Estava ela em casa e em paz, à janela, no primeiro andar, e teria sido até aí, por estimativa fácil, que a bola ressaltaria, vinda do asfalto, se ao mesmíssimo nível não tivesse chegado, uns dois ou três segundos antes, na consumação do terceiro tombo. Tais contas fê-las a polícia, chamada ao local alguns dias depois, quando o cheiro inundou a rua e o chalaceador de serviço se lembrou da bola na chávena de chá, em cheio. Foi ele, aliás, que informou os agentes acerca do trajecto que a bola de borracha maciça, achada junto ao corpo, tinha tomado, vinda de algures, lá de cima, não se sabe de onde. De algum avião ao passar entre as nuvens, ou largada por algum passaroco ladrão, não? Do céu poderão até precipitar-se raios e coriscos. Mas não bolas de borracha tão elástica como a paciência leitora.
“Parece-me fácil de descobrir”—, diz um dos investigadores, novo, de sangue na guelra, como soe dizer-se, semblante vivaz, a fremir, ainda enrolado pela utopia da ascensão a chefe através do reconhecimento do mérito com provas dadas no terreno, na acção, na espontaneidade dos alardes de coragem e abnegação…
“Basta fazer os cálculos ao contrário e seguir a trajectória da bola em sentido inverso”—, atalha o chefe, repondo a ordem e demonstrando ao sequaz que não é tão para qualquer laparoto galgar os degraus da escala e chegar ao comando, a chefe de brigada como ele, ou mesmo ao sonho de ser director regional, ou geral, ou ministro. Tantos lá há nas alturas que nem para o pelouro de mandarete prestariam.

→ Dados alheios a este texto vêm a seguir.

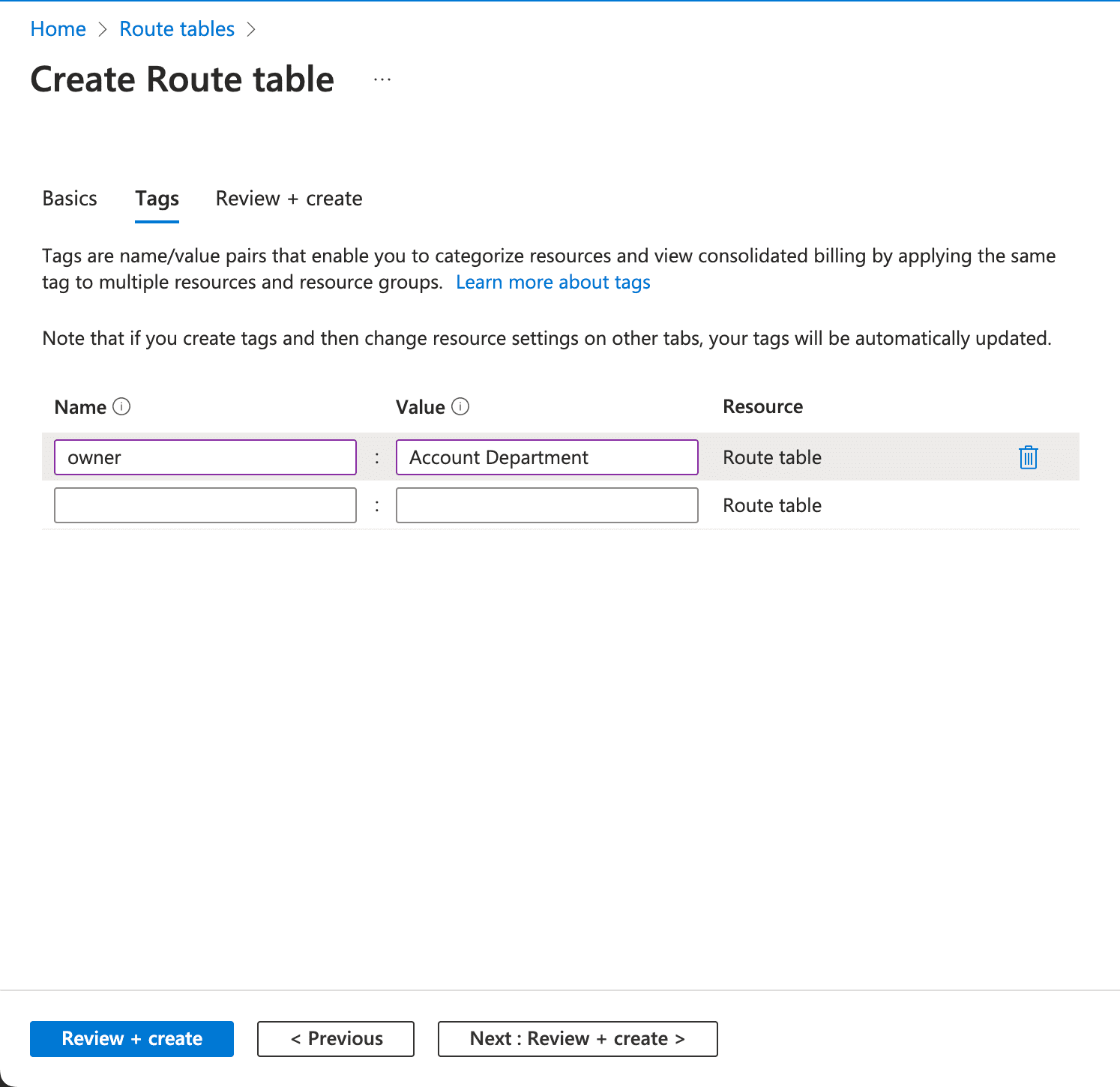This screenshot has width=1120, height=1087.
Task: Edit the Account Department value field
Action: 547,457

Comparando a dimensão descendente dos ressaltos e invertendo-os, portanto, quase de imediato concluíram que a janela de onde caíra a bola, ou de onde alguém a arremessara, só poderia pertencer a quem habitasse no quarto andar daquele prédio de cinco. E no quinto, pelo que logo auscultaram, não residia ninguém haveria meses. E quem lá moraria então, no quarto piso?
O dono da única voz ouvida naquele exacto instante, ou seja o autor do comentário jocoso, gabarola, endereçado a si próprio, e acólito da polícia na tão célere descoberta do criminoso. Mas negou que tivesse feito de propósito. O azar foi acertar.